The reason for the change is the increasing implementation of higher-speed lines. A 1,500-byte datagram occupies 12,000 bits (and an asynchronous line sends those as 15,000 bits), which at any line speed below 19.2 kbps approximates or exceeds 1 second per datagram. Any time there are several datagrams in queue, the last message in the queue is likely to sit for many seconds, a situation that in turn can affect the behavior of TCP and other transports. However, 56-kbps lines became common in the 1980s, and T1 and T3 lines became common in the 1990s. Today, hotels generally offer Ethernet to the room; we have reports of edge networks connected to the Internet at 2.5 Gbps, and residential broadband in Japan and Europe at 26 Mbps per household. At 56 kbps, a standing queue of five messages is required to insert a 1-second delay, and at T1 it requires a queue depth of more than 100 messages. At higher speeds, the issue becomes less important.
That is not to say that multisecond queues are now irrelevant. Although few networks are being built today by concatenating asynchronous links, in developing countries—and on occasion even in hotels here in Santa Barbara, California—people still use dialup lines. In Uganda, some networks that run over the instant messaging capacity of GSM [Global System for Mobile Communications], which is to say using 9,600-bps datagrams, have been installed under the supervision of Daniel Stern and UConnect.org. Much of the world still measures round-trip times (RTTs) in seconds, and bit rates in tens of kbps.
The TCP research community, one member of which recently asked me whether it was necessary to test TCP capabilities below 2 Mbps, and the IETF community in general would do well to remember that the ubiquity of high bandwidth in Europe, North America, Australia, and Eastern Asia in no sense implies that it is available throughout the world, or that satellite communications and other long-delay pipelines can now be ignored.
—Fred Baker, Cisco Systems
The author responds:
Although to the casual observer the evolution of the Internet seems one of continuously increasing speed and capacity, reality is slightly different. The original ARPANET used 50-kbps modems in the late 1960s. In the next three decennia or so, the maximum bandwidth of a single link increased by a factor 200,000 to 10 Gbps. Interestingly enough, the minimum speed used for Internet connections went down to a little under 10 kbps, so where once the ARPANET had a uniform link speed throughout the network, the difference between the slowest and the fastest links is now six orders of magnitude. The speed difference between a snail and a supersonic fighter jet is only five orders of magnitude. Amazingly, the core protocols of the Internet—IP and TCP—can work across this full speed or bandwidth gamut, although changes were made to TCP to handle both extremes better, most notably in RFCs 1144 and 1323.

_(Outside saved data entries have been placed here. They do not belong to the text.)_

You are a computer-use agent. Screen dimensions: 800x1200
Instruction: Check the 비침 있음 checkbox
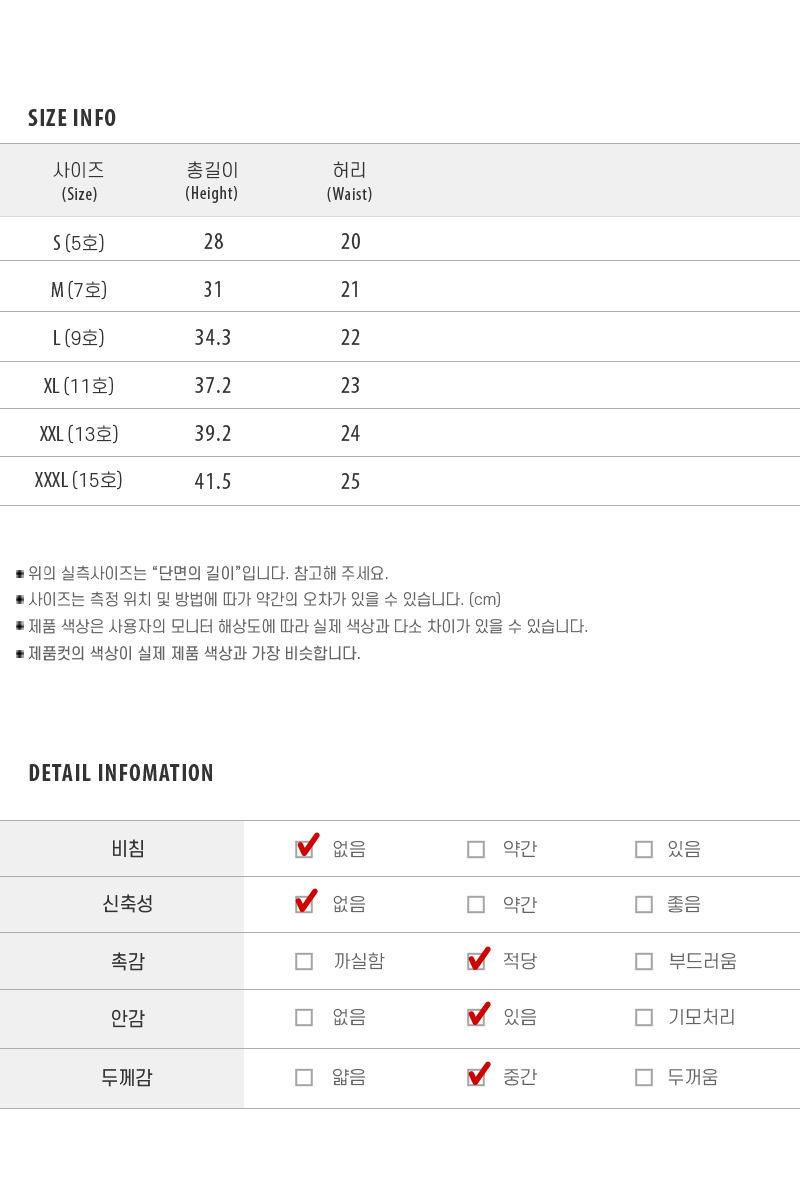coord(644,849)
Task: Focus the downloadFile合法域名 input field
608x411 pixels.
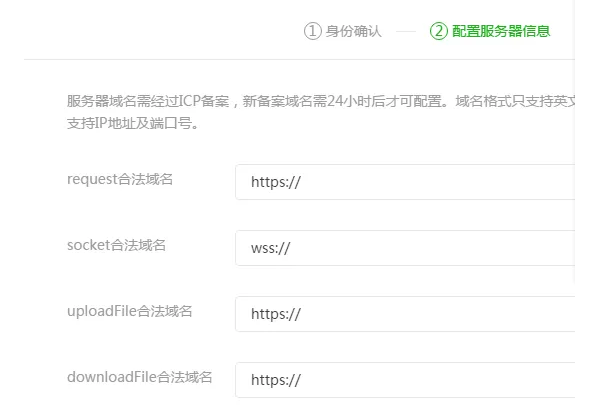Action: pos(420,380)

Even though I don't think keeping track of the time that packets are stored in buffers, as suggested in the original IPv4 specification, makes much sense even in slow parts of the network, Fred makes a good point: many Internet users still have to deal with speeds at the low end of the range; some of us only occasionally when connecting through a cellular network, others on a more regular basis. Even in Europe and the United States many millions of Internet users connect through dialup. For someone who is used to having always-on multimegabit connectivity, going back to 56 kbps or worse, 9,600 bps can be a bizarre experience. Many of today's Websites are so large that they take minutes to load at this speed. Connecting to my mail server using the Internet Mail Access Protocol (IMAP) takes 15 minutes. And one of my favorite relatively new applications, podcasting, becomes completely unusable: downloading a 50-minute audio program takes hours at modem speeds.
And that's all IPv4. It is possible to transport IPv6 packets over the Point-to-Point Protocol (PPP) that is used for almost all low-speed connections, but in practice this isn't workable because there are no provisions for receiving a dynamic address from an ISP [Internet Service Provider]. With IPv4, Van Jacobson did important work to optimize TCP/IP for low-speed links (RFC 1144). By reducing the Maximum Transmission Unit (MTU) of the slow link and compressing the IP and TCP headers, it was possible to achieve good interactive response times by avoiding the situation where a small packet gets stuck between a large packet that may take a second or more to transmit over a slow link while at the same time reducing the header overhead. Although the IETF has later done work on IPv6 header compression, it doesn't look like anyone has bothered to implement these techniques, and the minimum MTU of 1,280 bytes creates significant head-of-line blocking when IPv6 is used over slow links.
Another example where low bandwidth considerations are ignored is the widespread practice of enabling RFC 1323 TCP high-performance extensions for all TCP sessions. RFC 1323 includes two mechanisms: a window scale factor that allows much larger windows in order to attain maximum performance over high-bandwidth links with a long delay, and a timestamp option in the TCP header that allows for much more precise round-trip time estimations. With these options enabled, every TCP segment includes 8 extra bytes with timestamp information. In addition to increasing overhead, the timestamp option introduces an unpredictable value into the TCP header that makes it impossible to use header compression, thereby negating the usefulness of RFC 1144. To add insult to injury, almost no applications allocate enough buffer space to actually use the RFC 1323 mechanisms.
Moral of the story for protocol designers and implementers: spend some time thinking about how your protocol works over slow links. You never know when you'll find yourself behind just such a link.